Future Tense

People Surprisingly Cool With Sensor-Equipped Smart Toilets, DIY Ultrasound

If toilets could talk

Photo by RAJESH JANTILAL/AFP/Getty Images

If the results from a new survey conducted by Intel are any indication, the future of health care is going to be weird. Of 18,000 adults polled across eight countries, 70 percent were “receptive” to the use of next-gen health devices. These include prescription pill bottles with sensors that report missed doses, ingestible health monitors that collect ongoing data about your insides, and even toilets equipped with sensors that report back to your doctor. Moreover, 80 percent had no problem sharing such information anonymously if doing so might contribute to lower health care costs.

Obviously, these are the results of just a single survey, but the numbers are rather surprising. In a world in which the erosion of privacy makes headlines each day, a whopping majority of folks apparently wouldn’t have a problem with Big Brother picking through their excrement. Smart toilets and wearable/swallow-able health tech won’t be the first technological conveniences to put our privacy at risk, of course. Last year the CIA basically admitted it would be able to track persons of interest through smart refrigerators and other networked household appliances

Honestly, who cares anymore? We willingly download apps that offer up our information, and 98 percent of us don’t even bother to read the privacy policy. If a robot toilet thinks it can improve my well-being and lower my hospital bills, I say what the health care—bring it on.

But privacy isn’t the only interesting issue raised by Intel’s survey. There’s also the question of what the future of the health industry even looks like. More than one-half of the study’s participants believed traditional hospitals would become obsolete in the future, perhaps because 53 percent said “they would trust a test they personally administered as much or more than if performed by a doctor.” (Italics and disbelief mine.) About one-third of those polled felt they could pull off their own ultrasounds.

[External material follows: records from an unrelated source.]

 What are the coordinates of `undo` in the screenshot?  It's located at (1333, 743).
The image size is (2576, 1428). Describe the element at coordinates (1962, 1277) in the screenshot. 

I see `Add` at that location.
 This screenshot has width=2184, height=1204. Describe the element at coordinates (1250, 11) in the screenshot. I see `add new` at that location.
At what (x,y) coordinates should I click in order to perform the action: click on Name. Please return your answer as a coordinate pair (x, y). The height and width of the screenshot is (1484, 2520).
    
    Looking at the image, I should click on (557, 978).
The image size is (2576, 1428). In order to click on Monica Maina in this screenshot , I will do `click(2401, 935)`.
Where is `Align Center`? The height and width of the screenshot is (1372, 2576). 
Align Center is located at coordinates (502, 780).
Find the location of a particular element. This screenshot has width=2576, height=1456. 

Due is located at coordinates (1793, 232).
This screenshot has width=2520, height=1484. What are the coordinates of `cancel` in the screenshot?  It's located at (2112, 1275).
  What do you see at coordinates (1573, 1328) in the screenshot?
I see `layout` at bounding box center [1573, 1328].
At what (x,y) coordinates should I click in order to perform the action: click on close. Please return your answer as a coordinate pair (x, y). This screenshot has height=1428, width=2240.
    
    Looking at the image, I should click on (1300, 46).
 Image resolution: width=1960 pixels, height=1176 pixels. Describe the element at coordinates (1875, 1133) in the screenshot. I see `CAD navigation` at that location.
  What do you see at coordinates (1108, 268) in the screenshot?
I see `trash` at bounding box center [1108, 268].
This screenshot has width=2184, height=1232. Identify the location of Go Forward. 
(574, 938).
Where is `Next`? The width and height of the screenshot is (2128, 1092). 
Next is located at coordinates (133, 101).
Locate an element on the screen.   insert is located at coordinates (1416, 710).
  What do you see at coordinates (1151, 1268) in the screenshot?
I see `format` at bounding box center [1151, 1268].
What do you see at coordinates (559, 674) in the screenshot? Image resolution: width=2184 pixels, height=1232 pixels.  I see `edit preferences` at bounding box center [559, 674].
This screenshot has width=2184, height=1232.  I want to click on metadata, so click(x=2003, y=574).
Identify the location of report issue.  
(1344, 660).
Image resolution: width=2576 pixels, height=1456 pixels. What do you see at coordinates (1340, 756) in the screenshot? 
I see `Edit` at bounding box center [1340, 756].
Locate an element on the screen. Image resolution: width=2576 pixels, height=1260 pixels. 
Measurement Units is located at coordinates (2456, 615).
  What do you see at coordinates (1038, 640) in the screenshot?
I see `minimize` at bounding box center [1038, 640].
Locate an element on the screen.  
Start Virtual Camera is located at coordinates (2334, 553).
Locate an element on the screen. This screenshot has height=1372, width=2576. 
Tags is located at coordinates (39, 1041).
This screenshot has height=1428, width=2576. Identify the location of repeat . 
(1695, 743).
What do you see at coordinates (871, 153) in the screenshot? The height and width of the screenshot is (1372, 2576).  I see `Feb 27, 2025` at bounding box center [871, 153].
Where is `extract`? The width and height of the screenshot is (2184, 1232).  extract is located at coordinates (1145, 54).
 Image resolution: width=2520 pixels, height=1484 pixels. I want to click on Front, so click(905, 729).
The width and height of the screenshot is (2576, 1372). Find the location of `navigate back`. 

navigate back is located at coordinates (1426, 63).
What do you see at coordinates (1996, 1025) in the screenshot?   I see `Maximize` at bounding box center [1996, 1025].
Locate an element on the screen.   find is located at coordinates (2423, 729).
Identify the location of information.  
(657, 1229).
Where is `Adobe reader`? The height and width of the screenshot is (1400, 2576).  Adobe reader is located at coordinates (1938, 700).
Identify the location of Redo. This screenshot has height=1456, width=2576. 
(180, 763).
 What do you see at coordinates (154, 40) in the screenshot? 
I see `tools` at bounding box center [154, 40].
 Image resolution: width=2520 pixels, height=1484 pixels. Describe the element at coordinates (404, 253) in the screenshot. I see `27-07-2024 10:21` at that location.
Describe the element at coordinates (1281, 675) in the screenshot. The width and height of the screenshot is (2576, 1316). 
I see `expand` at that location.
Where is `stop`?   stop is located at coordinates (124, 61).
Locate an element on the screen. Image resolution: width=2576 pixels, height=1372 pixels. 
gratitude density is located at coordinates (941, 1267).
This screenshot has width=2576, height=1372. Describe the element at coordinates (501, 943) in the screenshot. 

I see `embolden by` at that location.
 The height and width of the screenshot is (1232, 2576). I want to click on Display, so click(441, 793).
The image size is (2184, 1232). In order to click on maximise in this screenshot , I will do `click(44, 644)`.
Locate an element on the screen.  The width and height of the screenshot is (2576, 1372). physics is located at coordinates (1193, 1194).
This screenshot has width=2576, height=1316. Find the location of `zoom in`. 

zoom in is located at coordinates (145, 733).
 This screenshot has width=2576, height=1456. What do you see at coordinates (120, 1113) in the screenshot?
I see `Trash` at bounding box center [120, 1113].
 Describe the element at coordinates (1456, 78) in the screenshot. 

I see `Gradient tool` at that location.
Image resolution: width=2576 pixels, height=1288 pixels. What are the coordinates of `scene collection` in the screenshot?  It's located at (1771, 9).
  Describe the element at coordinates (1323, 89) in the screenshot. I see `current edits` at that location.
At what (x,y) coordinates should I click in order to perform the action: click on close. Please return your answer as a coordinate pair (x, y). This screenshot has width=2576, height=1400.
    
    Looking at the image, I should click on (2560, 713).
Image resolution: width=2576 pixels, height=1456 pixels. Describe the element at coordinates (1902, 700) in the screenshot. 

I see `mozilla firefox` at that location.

Start looking for a new job, ultrasound technicians. We got this.

These findings, whether optimistic or misguided, show a growing expectation that doctors will one day soon be making house calls again via virtual technologies. Nearly three-quarters of the participants were open to meeting with their doctor remotely, an option that could save everyone time and money, as well as potentially providing a superior patient experience.

Naturally, there are many situations in which a real-life doctor will be preferable to an intelligent toilet or a talking head on a screen, and Intel’s survey hints at one of those sticking points. The survey identified a robot performing surgery as “the innovation least likely to be incorporated by the global population.” Perhaps that’s fair, as robot-assisted surgeries have recently come under fire for not accurately portraying the risks involved.

So, who do you think will have more malpractice lawsuits filed against them in the future—the robots or the DIY-patients?